Falamos também frases como: “Se você me disser suas razões,
sou capaz de fazer o que você me pede”, querendo dizer com isso que queremos
ouvir os motivos que alguém tem para querer ou fazer alguma coisa. Fazemos
perguntas como: “Qual a razão disso?”, querendo saber qual a causa de alguma
coisa e, nesse caso, a razão parece ser alguma propriedade que as próprias
coisas teriam, já que teriam uma causa.
Assim, usamos “razão” para nos referirmos a “motivos” de
alguém, e também para nos referirmos a “causas” de alguma coisa, de modo que
tanto nós quanto as coisas parecemos dotados de “razão”, mas em sentido
diferente.
Esses poucos exemplos já nos mostram quantos sentidos
diferentes a palavra razão possui: certeza, lucidez, motivo, causa. E todos
esses sentidos encontram-se presentes na Filosofia.

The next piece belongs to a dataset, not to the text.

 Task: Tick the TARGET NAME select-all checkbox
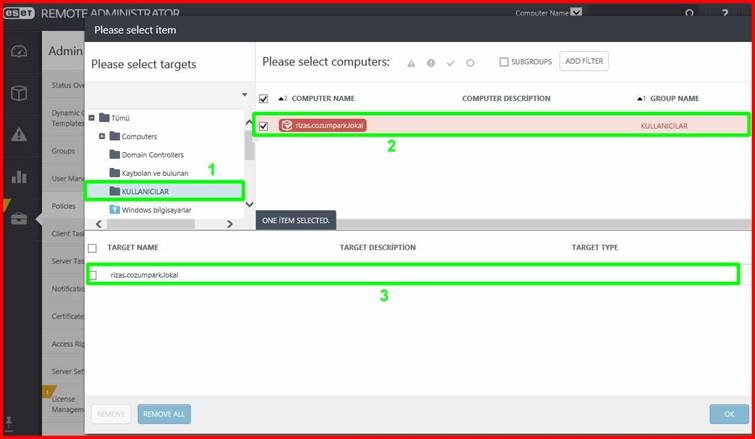[92, 248]
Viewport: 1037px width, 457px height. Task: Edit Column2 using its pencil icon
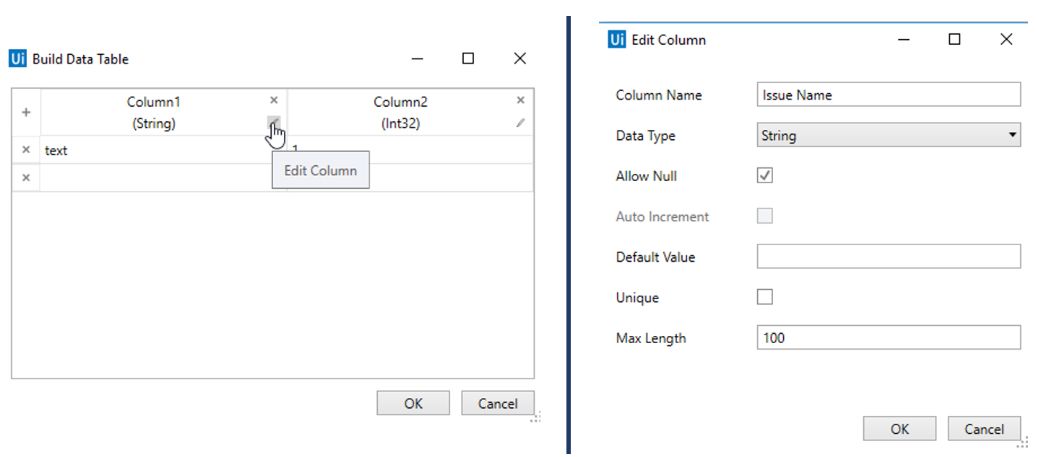pos(520,123)
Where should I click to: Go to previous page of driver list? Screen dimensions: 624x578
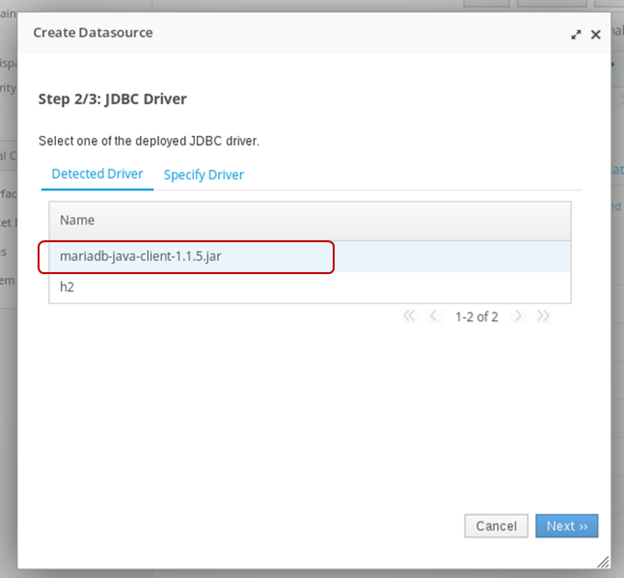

Por identificar razão e certeza, a Filosofia afirma que a
verdade é racional; por identificar razão e lucidez (não ficar ou não estar
louco), a Filosofia chama nossa razão de luz e luz natural; por identificar
razão e motivo, por considerar que sempre agimos e falamos movidos por motivos,
a Filosofia afirma que somos seres racionais e que nossa vontade é racional;
por identificar razão e causa e por julgar que a realidade opera de acordo com
relações causais, a Filosofia afirma que a realidade é racional.
É muito conhecida a célebre frase de Pascal, filósofo
francês do século XVII: “O coração tem razões que a razão desconhece”. Nessa
frase, as palavras razões e razão não têm o mesmo significado,
indicando coisas diversas. Razões são os motivos do coração, enquanto razão
é algo diferente de coração; este é o nome que damos para as emoções e
paixões, enquanto “razão” é o nome que damos à consciência intelectual e moral.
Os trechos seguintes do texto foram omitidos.